例年にない今年の特長は、観察コースの山奥にはいると、顔の周りを数匹~十数匹のアブが飛び回ることです。観察を始めて、かなりの年が過ぎましたが、このように周りにアブが飛び回るのは初めてです。本州の北や北海道では山へはいると大量のアブが待ちかまえていることは珍しくありませんが、当地でアブの出迎えを受けるとは、どうした変異なのでしょうか。アブはごま塩模様の羽根をもった、北日本でおなじみのやつに似ています(写真4)。顔の前で数回網を振って、入ったアブを爪ではじいて飛べないようにして撮った写真です。どうもまわりを多くのアブに飛ばれるとあまり気分のよいものではありません。以後、今回の最終観察日である6月15日まで、アブの消えることはありませんでした。ただし6月中旬になると個体数が減ってきたようです。
翌20日、飛び抜けて1本だけ、ハマユウ(=ハマオモト)が花を咲かせているのを発見しました(写真5)。他のものは花塔すら全く見えない状態なので、この1本が異常に早く花を咲かせたということでしょう。浜ではハマエンドウが咲き始めていました(写真6)。観察コースでは梅の実が鈴なりになっています(写真7)。またクリの花のつぼみが見られます(写真8)。

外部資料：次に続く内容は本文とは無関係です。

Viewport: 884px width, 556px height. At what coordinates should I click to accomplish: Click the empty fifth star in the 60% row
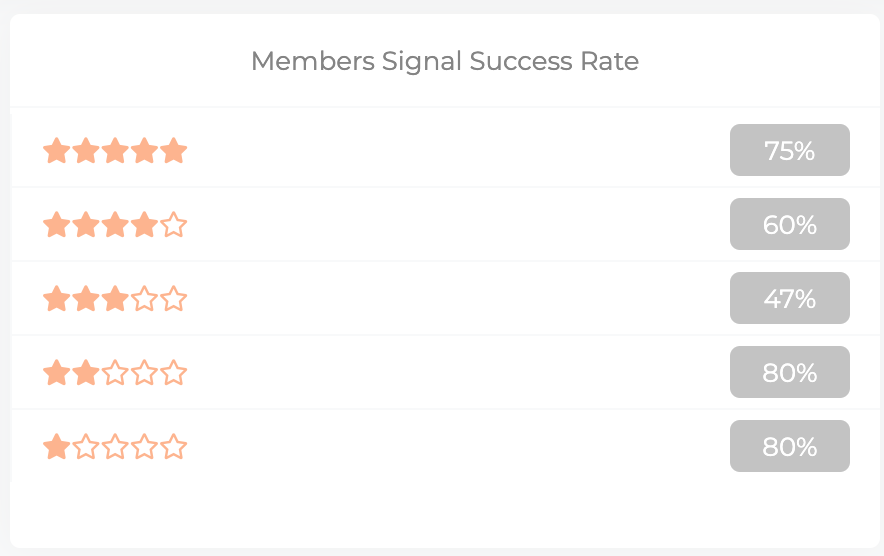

21日から25日まで串本を離れました。帰ってきて26日に観察を再開しますと、留守の間に季節がいささか進んだことがわかります。26日にはタイサンボクが花を付けていました(写真9)。また、テングチョウも羽化を始めていました。農家がサルやイノシシから作物を守るために張り巡らした電線に羽化したばかりのテングチョウが止まっていましたが、どうもないようです(写真10)。かつて、シャツの上から腹部に触れたことがありましたが、どうしてかなりビリビリと感電しました。テングチョウは感電して固まっているのではないかと思って、つついてやったら、通電など我関せずといった様子で、普段と変わらない様子で、飛んでいってしまいました。また、翌27日には山かげのユキノシタが満開になりました(写真11)。
今月15日に咲き始めたテイカカズラがひどく目立つようになりました(写真12)。非常に特徴的なかわいい花を付けるので、目に付きます。15日に撮影したのですが、ひどいピンぼけで、半月遅れの29日に撮影したものです。またこの29日にはダイビングパークに地元の小学生によって植栽されたハマボウが今期初開花しました(写真13)。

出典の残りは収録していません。